Entries on target coordinates
══════
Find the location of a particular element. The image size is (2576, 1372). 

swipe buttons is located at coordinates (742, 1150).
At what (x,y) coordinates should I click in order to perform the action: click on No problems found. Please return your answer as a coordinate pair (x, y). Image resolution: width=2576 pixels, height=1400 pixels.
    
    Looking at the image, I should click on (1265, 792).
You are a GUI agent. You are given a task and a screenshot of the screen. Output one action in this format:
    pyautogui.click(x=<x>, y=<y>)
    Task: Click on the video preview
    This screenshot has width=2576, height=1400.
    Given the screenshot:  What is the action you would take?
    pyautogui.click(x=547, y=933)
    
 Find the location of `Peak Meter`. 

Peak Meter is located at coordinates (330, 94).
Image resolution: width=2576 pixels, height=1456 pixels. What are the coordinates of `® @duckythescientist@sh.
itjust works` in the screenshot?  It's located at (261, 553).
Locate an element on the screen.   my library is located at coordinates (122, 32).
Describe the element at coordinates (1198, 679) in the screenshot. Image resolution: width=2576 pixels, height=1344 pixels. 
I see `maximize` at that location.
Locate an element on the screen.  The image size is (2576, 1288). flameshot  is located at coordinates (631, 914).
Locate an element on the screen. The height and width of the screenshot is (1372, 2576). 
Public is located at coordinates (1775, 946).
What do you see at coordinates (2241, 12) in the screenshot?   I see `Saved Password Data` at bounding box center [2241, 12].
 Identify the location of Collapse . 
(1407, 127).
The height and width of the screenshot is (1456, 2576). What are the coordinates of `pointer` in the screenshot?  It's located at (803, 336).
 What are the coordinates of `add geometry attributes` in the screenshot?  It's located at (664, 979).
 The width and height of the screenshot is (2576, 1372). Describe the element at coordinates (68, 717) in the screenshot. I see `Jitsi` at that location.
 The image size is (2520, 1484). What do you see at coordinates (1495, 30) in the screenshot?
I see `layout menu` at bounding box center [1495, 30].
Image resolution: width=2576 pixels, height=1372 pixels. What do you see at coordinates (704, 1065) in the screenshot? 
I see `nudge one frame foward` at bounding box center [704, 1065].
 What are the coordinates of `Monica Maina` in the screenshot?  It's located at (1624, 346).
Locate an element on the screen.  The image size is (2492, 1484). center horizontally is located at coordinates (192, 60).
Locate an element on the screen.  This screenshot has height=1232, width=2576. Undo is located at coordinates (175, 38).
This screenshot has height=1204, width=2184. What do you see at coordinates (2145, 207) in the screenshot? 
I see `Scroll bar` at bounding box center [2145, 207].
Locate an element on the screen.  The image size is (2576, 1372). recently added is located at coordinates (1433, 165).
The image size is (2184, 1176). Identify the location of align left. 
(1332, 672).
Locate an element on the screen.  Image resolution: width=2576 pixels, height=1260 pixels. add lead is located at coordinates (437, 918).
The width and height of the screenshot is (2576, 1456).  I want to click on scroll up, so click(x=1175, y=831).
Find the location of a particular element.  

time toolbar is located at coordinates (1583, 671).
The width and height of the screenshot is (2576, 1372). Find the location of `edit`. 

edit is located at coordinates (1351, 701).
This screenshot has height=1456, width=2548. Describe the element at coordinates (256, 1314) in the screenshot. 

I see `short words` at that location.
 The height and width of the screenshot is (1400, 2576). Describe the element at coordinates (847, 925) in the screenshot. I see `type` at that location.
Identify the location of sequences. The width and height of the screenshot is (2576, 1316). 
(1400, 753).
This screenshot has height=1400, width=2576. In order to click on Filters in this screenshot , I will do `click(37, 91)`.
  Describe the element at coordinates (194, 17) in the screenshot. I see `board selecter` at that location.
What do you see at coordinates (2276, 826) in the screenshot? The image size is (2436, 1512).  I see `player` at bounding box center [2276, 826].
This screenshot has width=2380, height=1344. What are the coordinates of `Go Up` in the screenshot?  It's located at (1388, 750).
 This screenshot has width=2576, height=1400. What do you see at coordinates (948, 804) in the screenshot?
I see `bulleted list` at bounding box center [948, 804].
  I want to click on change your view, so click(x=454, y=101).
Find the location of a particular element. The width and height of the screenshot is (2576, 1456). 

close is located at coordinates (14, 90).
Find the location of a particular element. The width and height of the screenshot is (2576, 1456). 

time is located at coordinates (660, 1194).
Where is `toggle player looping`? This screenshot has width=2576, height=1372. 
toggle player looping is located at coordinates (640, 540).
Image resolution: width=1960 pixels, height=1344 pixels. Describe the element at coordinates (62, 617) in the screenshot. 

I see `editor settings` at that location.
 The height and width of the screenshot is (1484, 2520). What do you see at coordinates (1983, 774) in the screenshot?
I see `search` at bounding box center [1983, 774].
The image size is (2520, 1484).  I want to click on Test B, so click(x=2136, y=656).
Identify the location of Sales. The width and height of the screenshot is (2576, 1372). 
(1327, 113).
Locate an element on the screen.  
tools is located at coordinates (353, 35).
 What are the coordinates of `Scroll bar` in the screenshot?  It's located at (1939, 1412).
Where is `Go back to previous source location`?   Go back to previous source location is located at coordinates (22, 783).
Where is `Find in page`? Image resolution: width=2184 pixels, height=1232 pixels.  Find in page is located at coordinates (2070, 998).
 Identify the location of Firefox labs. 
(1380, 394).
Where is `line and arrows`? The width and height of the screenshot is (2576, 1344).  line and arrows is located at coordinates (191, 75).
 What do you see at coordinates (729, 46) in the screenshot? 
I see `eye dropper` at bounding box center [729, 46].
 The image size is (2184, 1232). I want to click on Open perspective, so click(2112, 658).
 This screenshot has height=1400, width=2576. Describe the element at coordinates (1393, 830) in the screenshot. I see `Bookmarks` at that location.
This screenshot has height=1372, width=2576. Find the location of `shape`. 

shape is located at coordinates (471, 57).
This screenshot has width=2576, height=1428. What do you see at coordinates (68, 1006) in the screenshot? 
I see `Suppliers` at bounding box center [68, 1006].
══════
=== Work required ===
Please reproduce the stretch of the listing from the line containing "This screenshot has width=2576, height=1428." through the end of the listing, swapping "What do you see" for "What is shown" and leaving everything else unchanged.

=== Written response ===
This screenshot has width=2576, height=1428. What is shown at coordinates (68, 1006) in the screenshot? 
I see `Suppliers` at bounding box center [68, 1006].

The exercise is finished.